- [Work instruction]
Please report how many lines of the listing hold the word "will". Add nothing to the number.
......
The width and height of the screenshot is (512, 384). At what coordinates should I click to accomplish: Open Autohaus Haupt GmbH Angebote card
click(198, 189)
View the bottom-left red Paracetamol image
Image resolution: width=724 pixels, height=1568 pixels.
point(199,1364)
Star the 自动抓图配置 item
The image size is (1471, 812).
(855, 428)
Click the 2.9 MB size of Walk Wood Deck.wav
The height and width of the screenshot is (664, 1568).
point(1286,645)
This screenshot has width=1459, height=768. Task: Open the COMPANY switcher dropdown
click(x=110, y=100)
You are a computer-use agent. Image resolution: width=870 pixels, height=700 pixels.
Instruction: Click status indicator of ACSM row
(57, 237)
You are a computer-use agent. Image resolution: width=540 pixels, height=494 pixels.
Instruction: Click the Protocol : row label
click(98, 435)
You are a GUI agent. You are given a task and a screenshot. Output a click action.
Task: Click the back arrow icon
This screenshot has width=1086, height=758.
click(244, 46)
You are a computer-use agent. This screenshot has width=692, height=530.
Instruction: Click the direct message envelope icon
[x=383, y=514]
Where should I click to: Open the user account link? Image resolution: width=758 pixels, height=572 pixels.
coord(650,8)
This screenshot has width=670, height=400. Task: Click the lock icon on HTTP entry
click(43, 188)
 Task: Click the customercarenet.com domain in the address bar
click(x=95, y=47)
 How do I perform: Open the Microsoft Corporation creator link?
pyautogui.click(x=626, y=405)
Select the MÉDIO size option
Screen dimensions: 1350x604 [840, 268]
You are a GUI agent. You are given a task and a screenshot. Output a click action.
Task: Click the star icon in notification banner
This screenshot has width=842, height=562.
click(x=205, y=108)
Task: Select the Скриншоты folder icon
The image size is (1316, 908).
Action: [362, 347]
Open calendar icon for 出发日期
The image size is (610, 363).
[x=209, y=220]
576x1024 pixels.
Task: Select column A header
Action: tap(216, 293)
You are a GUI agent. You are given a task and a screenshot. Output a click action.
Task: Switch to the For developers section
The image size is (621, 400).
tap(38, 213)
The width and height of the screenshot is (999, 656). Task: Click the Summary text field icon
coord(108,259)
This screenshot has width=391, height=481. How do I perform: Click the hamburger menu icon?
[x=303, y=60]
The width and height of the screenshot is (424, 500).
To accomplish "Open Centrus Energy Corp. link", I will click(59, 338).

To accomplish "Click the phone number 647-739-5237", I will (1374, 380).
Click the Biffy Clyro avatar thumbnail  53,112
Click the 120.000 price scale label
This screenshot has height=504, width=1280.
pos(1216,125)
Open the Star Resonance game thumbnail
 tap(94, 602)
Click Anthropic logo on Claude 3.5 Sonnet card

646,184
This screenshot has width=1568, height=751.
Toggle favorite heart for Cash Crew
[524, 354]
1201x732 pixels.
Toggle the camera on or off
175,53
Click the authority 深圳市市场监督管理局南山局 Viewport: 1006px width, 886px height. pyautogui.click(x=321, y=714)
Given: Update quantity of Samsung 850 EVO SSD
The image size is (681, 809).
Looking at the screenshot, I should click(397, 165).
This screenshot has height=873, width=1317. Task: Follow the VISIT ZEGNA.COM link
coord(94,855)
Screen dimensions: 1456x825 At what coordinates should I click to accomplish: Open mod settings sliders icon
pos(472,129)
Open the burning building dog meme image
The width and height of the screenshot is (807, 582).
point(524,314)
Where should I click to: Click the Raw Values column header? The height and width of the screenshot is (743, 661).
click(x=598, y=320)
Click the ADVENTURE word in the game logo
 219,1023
......
- [Result of the exercise]
2